The nation's adversaries don't hesitate to blend public and private capabilities in the cyber realm, either, he said.
"The biggest thing that concerns me ... in the immediate near term is we're taking capabilities, whether it be nation-states, groups or individuals, and I'm watching some of these blur and create partnerships that make attribution more difficult.
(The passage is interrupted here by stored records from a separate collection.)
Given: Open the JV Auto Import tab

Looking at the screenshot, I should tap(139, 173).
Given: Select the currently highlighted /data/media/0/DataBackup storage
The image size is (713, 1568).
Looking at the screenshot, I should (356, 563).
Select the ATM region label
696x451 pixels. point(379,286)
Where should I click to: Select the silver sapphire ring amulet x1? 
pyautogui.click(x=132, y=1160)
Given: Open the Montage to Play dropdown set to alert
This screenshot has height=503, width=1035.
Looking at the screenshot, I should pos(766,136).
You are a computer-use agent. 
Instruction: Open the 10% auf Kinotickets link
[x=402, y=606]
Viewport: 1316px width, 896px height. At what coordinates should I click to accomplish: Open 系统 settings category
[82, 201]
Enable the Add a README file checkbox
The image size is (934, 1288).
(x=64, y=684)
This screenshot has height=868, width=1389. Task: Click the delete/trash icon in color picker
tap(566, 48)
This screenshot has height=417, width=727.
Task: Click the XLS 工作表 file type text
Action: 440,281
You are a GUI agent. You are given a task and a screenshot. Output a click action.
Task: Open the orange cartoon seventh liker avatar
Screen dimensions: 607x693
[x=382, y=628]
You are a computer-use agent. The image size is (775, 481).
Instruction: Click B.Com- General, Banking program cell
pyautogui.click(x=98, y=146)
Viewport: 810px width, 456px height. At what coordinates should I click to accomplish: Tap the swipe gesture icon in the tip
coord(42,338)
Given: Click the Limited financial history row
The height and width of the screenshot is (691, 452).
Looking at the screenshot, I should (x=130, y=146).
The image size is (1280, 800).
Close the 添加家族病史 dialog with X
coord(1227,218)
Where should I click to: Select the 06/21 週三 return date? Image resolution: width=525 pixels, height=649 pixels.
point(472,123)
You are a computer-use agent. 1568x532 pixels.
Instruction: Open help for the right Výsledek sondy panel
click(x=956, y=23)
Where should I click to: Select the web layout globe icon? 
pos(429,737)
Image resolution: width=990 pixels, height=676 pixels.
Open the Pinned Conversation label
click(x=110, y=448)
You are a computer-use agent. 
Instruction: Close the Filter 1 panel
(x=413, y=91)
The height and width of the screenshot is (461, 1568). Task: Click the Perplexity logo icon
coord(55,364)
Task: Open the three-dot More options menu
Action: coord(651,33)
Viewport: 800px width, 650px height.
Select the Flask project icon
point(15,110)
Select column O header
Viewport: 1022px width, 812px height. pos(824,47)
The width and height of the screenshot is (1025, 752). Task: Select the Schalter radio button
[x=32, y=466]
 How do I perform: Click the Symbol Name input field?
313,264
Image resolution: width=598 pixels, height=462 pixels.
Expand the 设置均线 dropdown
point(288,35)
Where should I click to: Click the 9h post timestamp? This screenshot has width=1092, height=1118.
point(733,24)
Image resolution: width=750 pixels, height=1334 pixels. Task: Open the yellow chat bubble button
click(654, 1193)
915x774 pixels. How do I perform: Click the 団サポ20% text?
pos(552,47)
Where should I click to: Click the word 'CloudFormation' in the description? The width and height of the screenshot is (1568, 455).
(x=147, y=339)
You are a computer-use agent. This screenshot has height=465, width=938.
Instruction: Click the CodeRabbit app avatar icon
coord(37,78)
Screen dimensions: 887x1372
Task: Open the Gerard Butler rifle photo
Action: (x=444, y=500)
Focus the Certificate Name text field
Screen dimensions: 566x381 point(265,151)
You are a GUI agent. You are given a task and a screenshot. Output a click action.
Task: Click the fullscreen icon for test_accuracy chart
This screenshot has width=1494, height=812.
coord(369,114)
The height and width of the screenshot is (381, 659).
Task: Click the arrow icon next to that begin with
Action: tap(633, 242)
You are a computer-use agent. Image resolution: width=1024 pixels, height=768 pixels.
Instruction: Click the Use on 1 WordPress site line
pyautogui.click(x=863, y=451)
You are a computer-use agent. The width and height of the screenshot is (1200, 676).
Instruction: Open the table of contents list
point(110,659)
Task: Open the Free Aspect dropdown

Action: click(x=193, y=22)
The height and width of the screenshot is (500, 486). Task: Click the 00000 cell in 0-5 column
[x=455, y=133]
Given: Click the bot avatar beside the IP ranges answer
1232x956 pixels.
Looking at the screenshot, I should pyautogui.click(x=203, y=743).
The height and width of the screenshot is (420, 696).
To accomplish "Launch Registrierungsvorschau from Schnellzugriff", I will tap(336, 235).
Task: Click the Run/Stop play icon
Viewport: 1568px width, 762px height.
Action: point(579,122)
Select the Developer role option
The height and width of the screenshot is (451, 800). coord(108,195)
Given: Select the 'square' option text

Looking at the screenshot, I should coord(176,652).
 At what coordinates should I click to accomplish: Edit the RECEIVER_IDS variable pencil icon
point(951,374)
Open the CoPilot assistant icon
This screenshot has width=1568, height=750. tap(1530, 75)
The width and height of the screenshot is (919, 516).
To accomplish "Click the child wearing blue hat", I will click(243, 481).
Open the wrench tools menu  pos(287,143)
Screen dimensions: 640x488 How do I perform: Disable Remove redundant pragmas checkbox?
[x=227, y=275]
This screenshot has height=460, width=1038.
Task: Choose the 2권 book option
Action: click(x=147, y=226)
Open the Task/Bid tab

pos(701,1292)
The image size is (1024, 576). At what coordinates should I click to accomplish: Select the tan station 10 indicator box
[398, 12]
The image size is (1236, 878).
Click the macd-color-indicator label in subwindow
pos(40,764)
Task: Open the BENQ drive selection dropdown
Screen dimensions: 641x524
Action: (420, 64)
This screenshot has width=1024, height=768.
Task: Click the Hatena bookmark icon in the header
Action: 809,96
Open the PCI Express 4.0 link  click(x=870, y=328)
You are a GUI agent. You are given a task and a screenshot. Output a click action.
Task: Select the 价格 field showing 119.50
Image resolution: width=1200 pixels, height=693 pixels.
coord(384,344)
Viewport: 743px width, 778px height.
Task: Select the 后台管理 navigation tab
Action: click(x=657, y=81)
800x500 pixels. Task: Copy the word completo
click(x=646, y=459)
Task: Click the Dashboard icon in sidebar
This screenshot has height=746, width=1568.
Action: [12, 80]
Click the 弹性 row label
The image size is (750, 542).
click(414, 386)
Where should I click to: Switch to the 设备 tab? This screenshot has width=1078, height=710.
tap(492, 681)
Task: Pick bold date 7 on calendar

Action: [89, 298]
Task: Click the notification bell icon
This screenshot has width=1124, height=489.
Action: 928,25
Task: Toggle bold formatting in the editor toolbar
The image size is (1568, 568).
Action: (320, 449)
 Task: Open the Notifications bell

They clearly are intended to try to stymie attribution as well as policy decisions on our part," Rogers said. "... This is going to require us to think a little differently."
National Cyber Strategy
Lack of a cyber strategy that includes not just national defense, but public and private sector networks, has created a situation where attackers run little risk by engaging in attempts to penetrate inner systems and steal information, the admiral said.
"My concern there is, if we're not careful and this trend continues, this will encourage nation-states, groups or individuals potentially to start to engage in ever more escalatory and riskier behavior, and that's not a good thing for us as a nation," he said.
Right now, there's a broad consensus on what elements need to be addressed by a national cyber strategy, Rogers said, but the challenge has been in coming to an agreement on specifics.
"From a Department of Defense perspective, I'm very comfortable with the vision we have in terms of how do we create capability, what skill set should it have, how should it be employed operationally, how should it be integrated -- cyber's got to be integrated with a much broader effort," he explained. "I'm not a big fan of looking at cyber kind of in isolation."
Bridging the Corporate Divide
Rogers said he's visited Silicon Valley twice in his seven months in office in an effort to bring together the public- and private-sector sides of the nation's cyber workforce and find some agreement between the needs of corporate cyber and national defense.
"We have got to understand each other, and I'm watching two cultures that are largely just talking past one another," the admiral said. "Not because one is good and one is bad but because they're two different cultures with really different views of the world around them [and] lack of familiarity with the other side.
"If we are each going to vilify each other, we will get nowhere,” Rogers continued. “It cannot be that one of us is good and one of us is bad. We each have a valid concern, and what's the way that we can work together to make this work."